For this exercise in my Digital Humanities class, we practiced creating and organizing data taken from the 1885 Seventh-day Adventist Yearbook (PDF). While we each focused on only a small sample of the data contained in the yearbook, we thought critically about how to organize and classify our selected data to optimize potential analyses and to facilitate questions that could be asked of it. The students in the class worked on a collaborative spreadsheet, with each of us creating a new tab for our individual work. My tab is “Jade-EducationalSociety (p. 10).”
The Educational Society’s Faculty
The specific data I chose to organize, the Educational Society’s Faculty, can be found on page ten of the yearbook pdf. What follows is a screenshot of my organizing spreadsheet and an explanation of my schema.
The observation type I identified for the data was the faculty of the Educational Society and their respective roles, with each role comprising an observation and thus occupying a row. For each observation I thought it best to create the categories of role, prefix, full name as listed, last name, first name, first initial, abbreviated first, middle initial, and degree for each person.
As can be seen, several of the columns do not possess a value for all observations; however, to preserve the information as listed, I did not fundamentally change its presentation or attempt to fill in gaps. I preserved the original punctuation, capitalization, spellings, and abbreviations. For example, while I can guess that the abbreviated “Wm.” means “William,” I do not want to make the data say something that it does not; therefore, I created for it a separate variable, “abbreviatedFirst.” While the degree “A. B.” probably refers to a Bachelor of Arts and differs from the usual “B. A.” that we use currently, the presentation of the degree in this way could be an interesting historical artifact itself that I would want to preserve.

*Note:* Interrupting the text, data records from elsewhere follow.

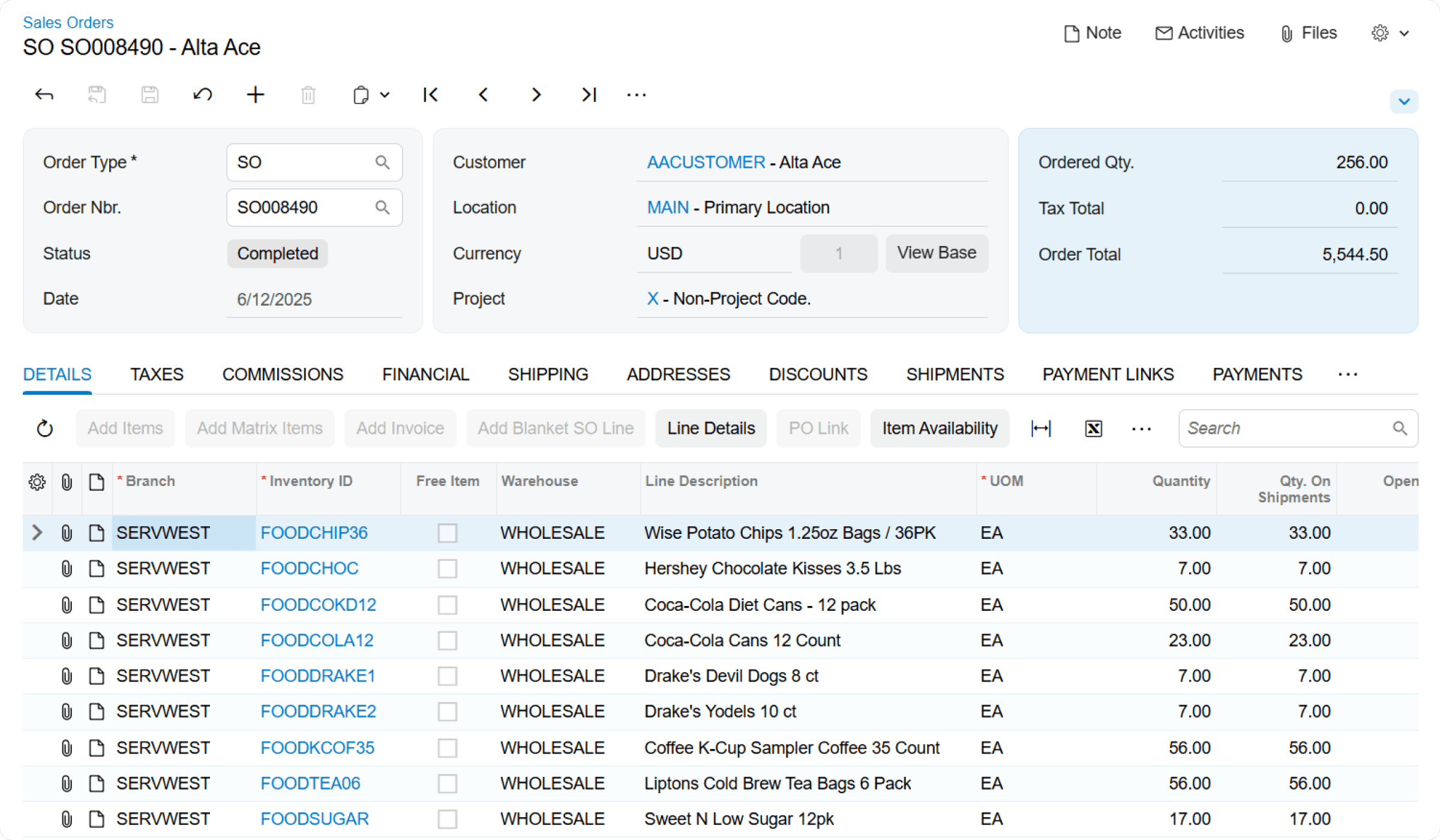Tick Free Item checkbox for FOODSUGAR row
The width and height of the screenshot is (1440, 840).
(447, 819)
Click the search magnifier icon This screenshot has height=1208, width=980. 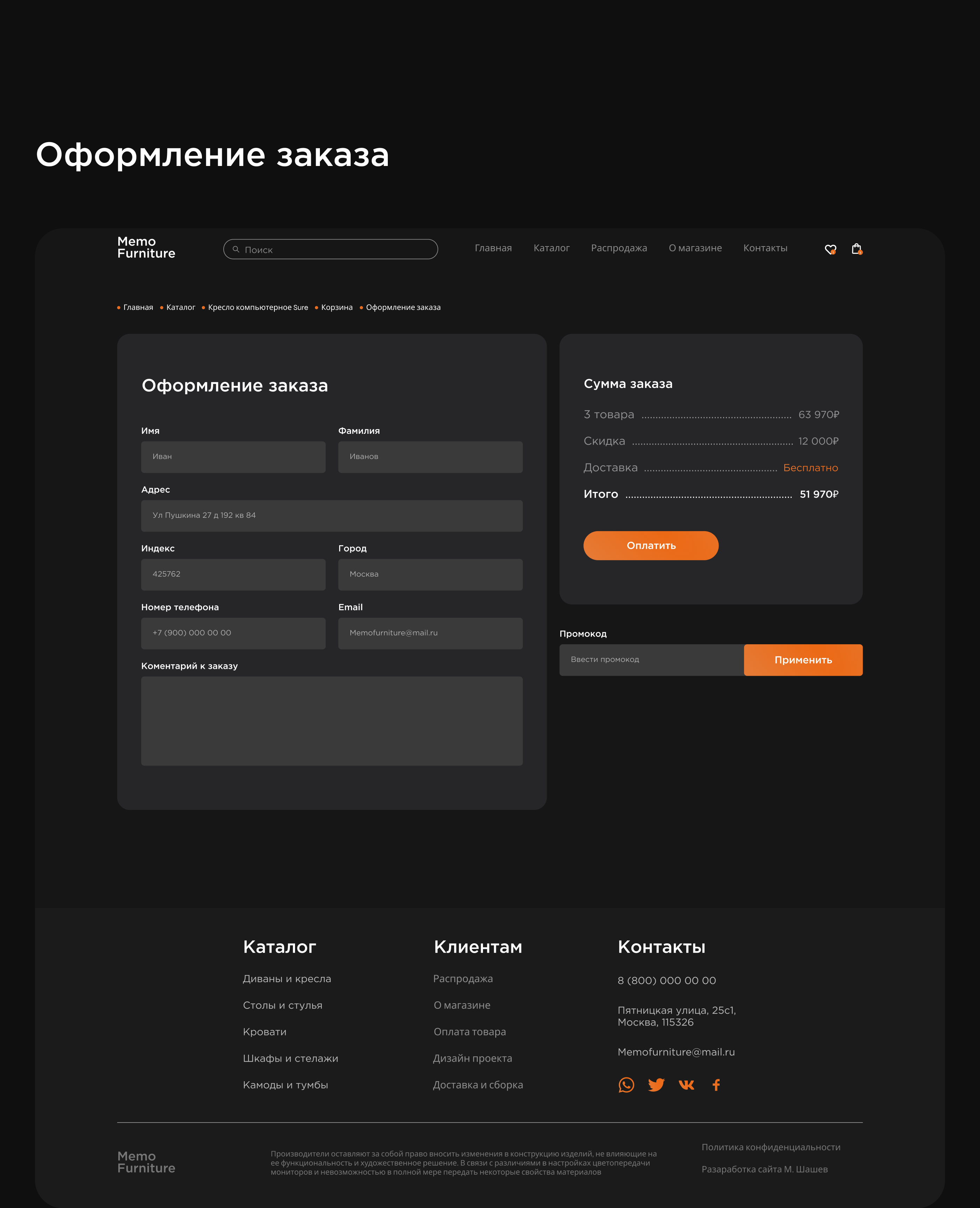coord(236,249)
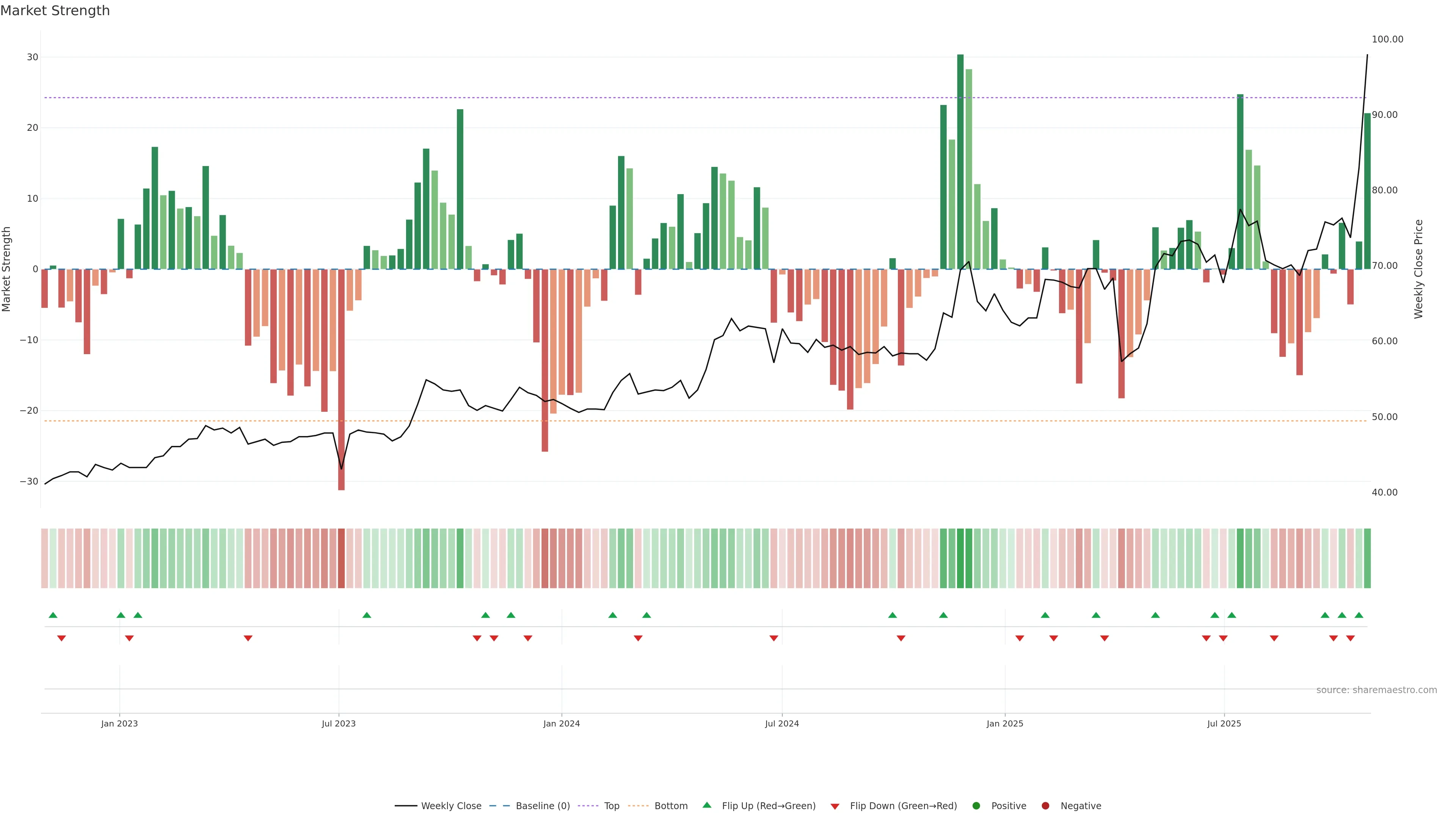Click the Flip Down red triangle legend icon
This screenshot has height=819, width=1456.
[x=835, y=806]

I also wanted to provide a variable for the full name of the faculty member as listed so as not to cut up the identity as the person into discrete parts without a holistic context. This enables an analyst to sort this data by any individual variable that I provide—by last name perhaps—but we do not lose the person’s entire name as listed.
I chose “role” as a variable name over “department” or “subject” because at least four members are responsible for duties that do not fall within commonly-understood academic subject categories. Similarly, the president may not necessarily be a “department.” To me, “role” best encompassed the majority of the observations along with the outliers.
Ferris S. Hafford occupied a unique position in the data in that this individual seems to have taught three subjects. According to “tidy data” principles, each role/subject would comprise a distinct observation, so I placed Hafford in three different rows, one for each role. I determined that the information presented in the yearbook did indeed refer to three separate roles, rather than one long role, because of the use of commas. The “Greek and Latin Languages and Literature” role, for example, does not contain any commas that might suggest it refers to separate roles. Additionally, the spreadsheet, which contains one table, adheres to tidy data principles because it describes only one observation type: faculty role.
When creating this data from the text of the yearbook, I attempted to uphold several principles:
- present the data in a tidy format;
- communicate all information from the section of the yearbook as listed;
- err on the side of abundant variables, even if a variable contains few values, instead of cutting out information that do not fit perfectly;
- and formulate column names that are easily understood and more wholly encompass the nature of all of its values.
Analysts may decide to clean data in certain ways and exclude some variables or values, but I did not make these design decisions at this point of data handling.